#### SUPPLIED ENTRIES

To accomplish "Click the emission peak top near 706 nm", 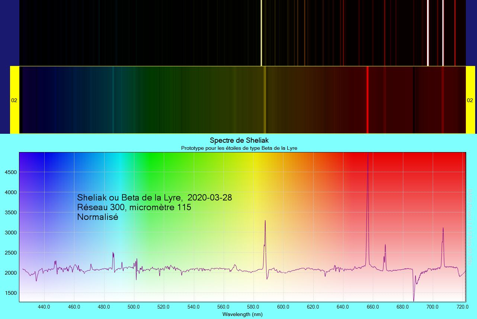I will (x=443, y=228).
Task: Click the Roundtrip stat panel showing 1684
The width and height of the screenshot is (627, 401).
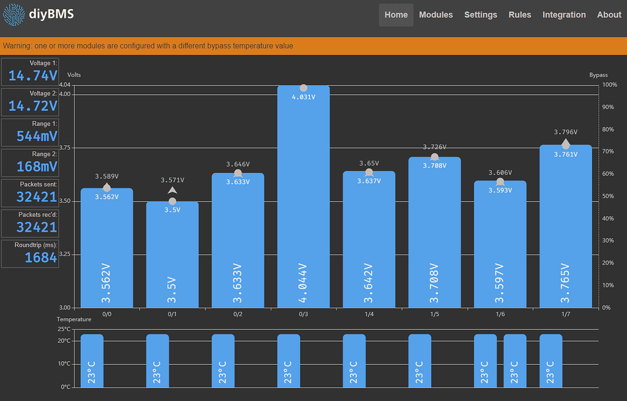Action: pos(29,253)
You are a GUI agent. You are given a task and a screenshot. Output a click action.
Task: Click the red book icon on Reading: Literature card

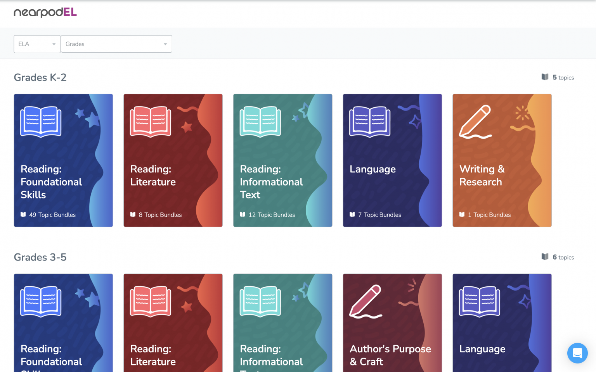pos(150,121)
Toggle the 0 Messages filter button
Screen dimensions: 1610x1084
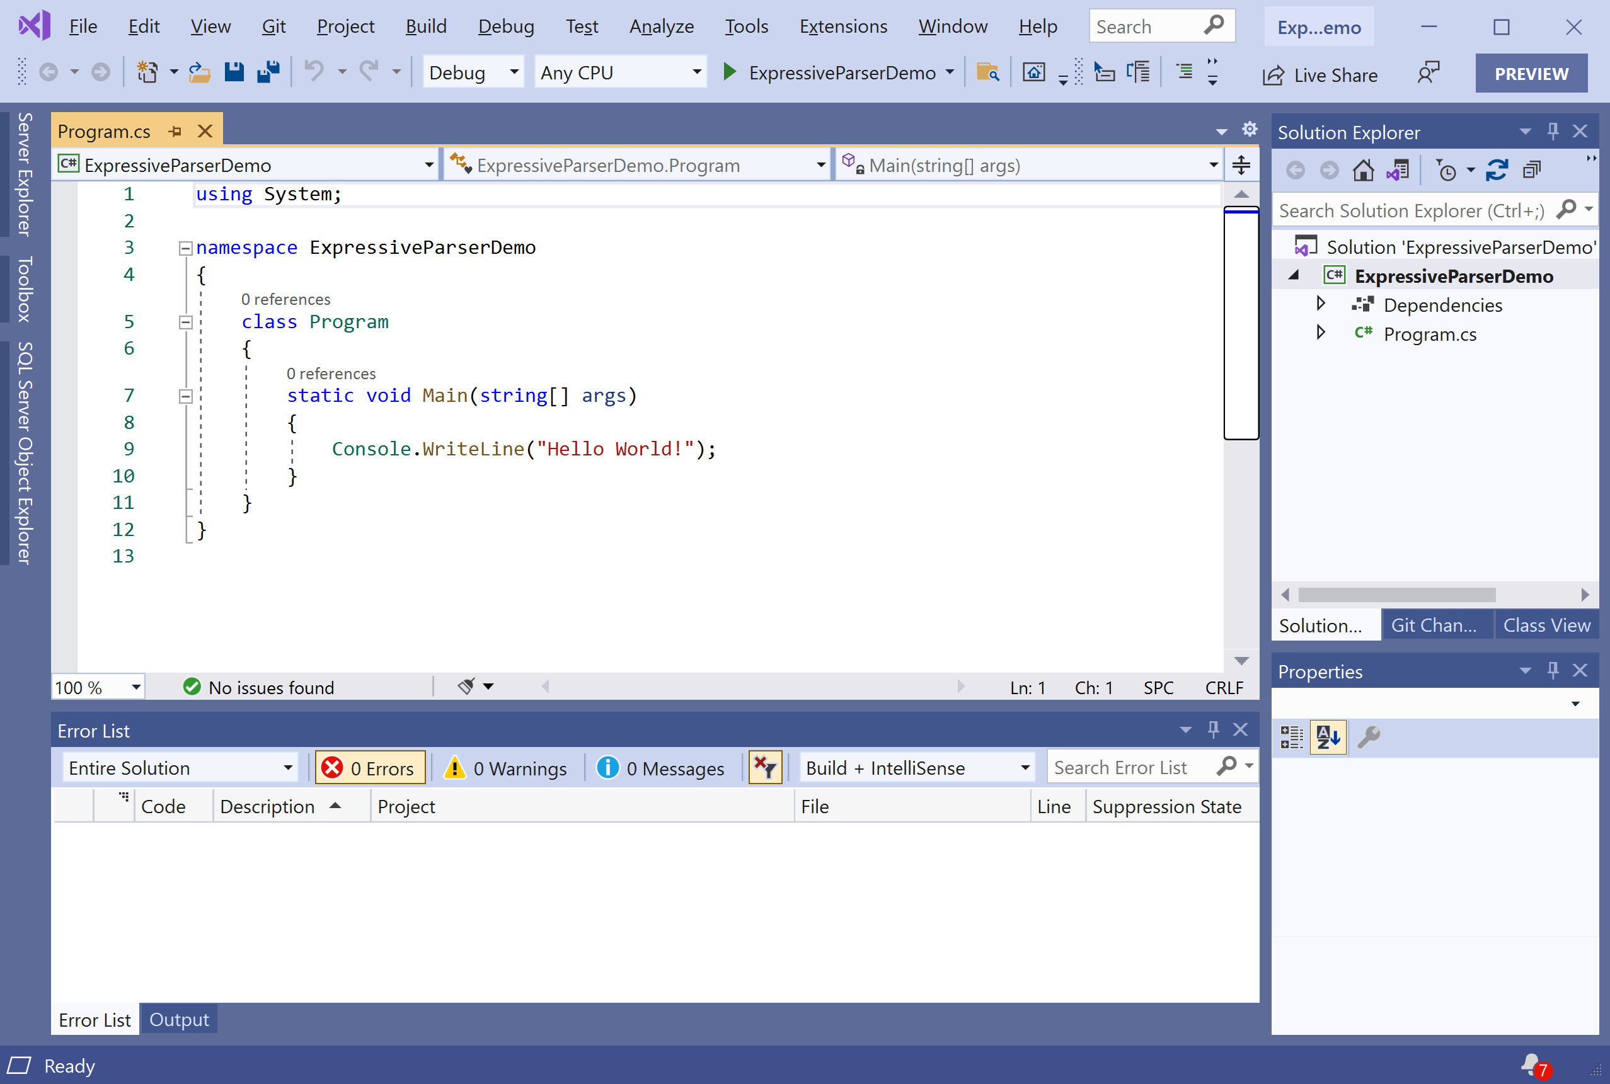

########

## BRIEF:
In the listing, take the lines from the one containing "Toggle the 0 Messages filter button" through the end, and rewrite them with "filter button" changed to "filter toggle" and everything else left as is. Leave the pictures out of your answer.

## RESPONSE:
Toggle the 0 Messages filter toggle
Screen dimensions: 1610x1084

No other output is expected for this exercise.